> [Exercise requirements] Each line in the listing below that holds "computer" should be counted; reply with that number only.

> [Exercise data]
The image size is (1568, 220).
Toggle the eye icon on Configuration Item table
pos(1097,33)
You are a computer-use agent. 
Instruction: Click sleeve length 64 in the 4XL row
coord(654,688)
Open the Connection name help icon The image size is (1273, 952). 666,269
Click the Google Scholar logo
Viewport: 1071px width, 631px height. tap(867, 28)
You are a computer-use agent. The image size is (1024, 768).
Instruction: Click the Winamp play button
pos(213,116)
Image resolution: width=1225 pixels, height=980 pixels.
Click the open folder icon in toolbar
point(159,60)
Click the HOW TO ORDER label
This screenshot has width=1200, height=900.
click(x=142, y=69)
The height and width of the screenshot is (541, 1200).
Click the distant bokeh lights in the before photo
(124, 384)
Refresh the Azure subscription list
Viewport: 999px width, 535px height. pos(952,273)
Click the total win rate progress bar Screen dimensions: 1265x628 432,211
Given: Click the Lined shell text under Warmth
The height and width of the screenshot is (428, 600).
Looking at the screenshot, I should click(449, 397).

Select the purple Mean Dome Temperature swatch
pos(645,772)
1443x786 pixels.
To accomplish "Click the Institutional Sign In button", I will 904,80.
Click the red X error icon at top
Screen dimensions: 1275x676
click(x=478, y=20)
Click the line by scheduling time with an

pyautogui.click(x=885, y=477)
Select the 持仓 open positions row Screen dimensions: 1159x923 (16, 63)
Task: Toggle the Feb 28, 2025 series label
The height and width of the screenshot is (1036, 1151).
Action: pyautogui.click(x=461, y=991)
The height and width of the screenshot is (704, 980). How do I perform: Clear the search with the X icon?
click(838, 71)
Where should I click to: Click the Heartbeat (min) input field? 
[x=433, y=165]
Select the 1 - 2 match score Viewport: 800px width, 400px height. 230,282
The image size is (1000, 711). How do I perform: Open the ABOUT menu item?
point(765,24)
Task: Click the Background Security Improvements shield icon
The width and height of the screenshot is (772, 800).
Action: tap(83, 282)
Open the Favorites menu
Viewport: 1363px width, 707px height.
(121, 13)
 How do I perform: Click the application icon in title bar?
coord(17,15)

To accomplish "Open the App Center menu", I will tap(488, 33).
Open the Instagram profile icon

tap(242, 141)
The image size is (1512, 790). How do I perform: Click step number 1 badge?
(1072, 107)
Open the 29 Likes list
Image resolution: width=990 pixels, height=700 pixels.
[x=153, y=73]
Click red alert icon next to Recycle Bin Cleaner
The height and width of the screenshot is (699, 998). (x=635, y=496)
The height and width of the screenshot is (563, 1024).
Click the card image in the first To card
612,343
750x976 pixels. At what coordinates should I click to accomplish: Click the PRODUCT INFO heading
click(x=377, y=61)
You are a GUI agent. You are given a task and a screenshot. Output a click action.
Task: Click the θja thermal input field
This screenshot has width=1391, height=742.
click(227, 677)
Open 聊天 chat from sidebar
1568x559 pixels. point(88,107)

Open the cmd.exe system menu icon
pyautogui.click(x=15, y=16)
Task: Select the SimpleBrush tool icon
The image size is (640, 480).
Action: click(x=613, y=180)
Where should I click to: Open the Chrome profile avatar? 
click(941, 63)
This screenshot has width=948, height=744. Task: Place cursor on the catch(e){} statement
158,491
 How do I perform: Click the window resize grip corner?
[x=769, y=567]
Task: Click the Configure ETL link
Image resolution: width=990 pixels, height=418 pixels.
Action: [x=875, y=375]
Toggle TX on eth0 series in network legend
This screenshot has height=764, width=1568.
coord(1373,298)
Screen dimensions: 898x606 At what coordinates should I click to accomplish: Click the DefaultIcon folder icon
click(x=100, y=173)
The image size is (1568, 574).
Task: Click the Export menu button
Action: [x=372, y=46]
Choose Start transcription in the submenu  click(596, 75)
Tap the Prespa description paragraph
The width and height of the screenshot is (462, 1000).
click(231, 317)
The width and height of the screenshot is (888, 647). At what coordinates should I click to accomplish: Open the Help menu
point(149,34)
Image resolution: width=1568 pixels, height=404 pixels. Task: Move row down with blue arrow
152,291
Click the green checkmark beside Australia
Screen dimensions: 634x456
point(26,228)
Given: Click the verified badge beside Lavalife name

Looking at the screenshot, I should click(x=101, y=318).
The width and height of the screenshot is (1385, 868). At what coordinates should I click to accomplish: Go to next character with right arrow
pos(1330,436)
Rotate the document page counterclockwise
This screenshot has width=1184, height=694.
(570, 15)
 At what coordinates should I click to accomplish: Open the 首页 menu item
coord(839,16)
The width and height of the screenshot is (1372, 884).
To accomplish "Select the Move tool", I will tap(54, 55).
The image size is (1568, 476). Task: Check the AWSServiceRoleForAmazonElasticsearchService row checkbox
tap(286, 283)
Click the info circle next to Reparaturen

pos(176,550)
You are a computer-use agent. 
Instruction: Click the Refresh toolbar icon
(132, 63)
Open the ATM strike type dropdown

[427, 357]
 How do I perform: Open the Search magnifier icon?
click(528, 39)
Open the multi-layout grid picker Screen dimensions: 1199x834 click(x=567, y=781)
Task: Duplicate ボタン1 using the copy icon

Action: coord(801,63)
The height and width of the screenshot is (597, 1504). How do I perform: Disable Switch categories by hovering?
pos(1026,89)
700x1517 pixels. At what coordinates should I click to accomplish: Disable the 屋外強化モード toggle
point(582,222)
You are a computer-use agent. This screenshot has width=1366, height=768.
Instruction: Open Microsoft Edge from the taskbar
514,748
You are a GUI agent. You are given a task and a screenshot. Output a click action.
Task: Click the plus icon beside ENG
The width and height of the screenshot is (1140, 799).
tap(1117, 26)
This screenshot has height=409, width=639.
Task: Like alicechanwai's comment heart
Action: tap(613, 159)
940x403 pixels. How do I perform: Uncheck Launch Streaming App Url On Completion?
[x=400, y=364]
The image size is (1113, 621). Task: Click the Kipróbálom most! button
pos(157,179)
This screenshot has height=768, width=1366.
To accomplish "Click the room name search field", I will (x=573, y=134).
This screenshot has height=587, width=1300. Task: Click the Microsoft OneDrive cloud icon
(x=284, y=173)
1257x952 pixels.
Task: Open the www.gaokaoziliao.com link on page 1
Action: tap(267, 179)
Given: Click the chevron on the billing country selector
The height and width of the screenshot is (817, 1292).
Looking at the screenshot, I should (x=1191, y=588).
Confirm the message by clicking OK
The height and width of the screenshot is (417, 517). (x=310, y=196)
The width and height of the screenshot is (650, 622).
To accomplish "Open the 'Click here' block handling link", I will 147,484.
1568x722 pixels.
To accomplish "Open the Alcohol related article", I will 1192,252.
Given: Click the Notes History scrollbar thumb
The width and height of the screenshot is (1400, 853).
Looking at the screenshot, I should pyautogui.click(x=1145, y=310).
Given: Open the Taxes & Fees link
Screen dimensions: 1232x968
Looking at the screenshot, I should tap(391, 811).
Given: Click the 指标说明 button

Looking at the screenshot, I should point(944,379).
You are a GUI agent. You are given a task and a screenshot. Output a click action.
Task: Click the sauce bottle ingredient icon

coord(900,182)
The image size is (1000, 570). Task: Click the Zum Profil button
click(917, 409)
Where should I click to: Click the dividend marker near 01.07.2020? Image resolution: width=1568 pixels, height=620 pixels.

> [Written solution] 4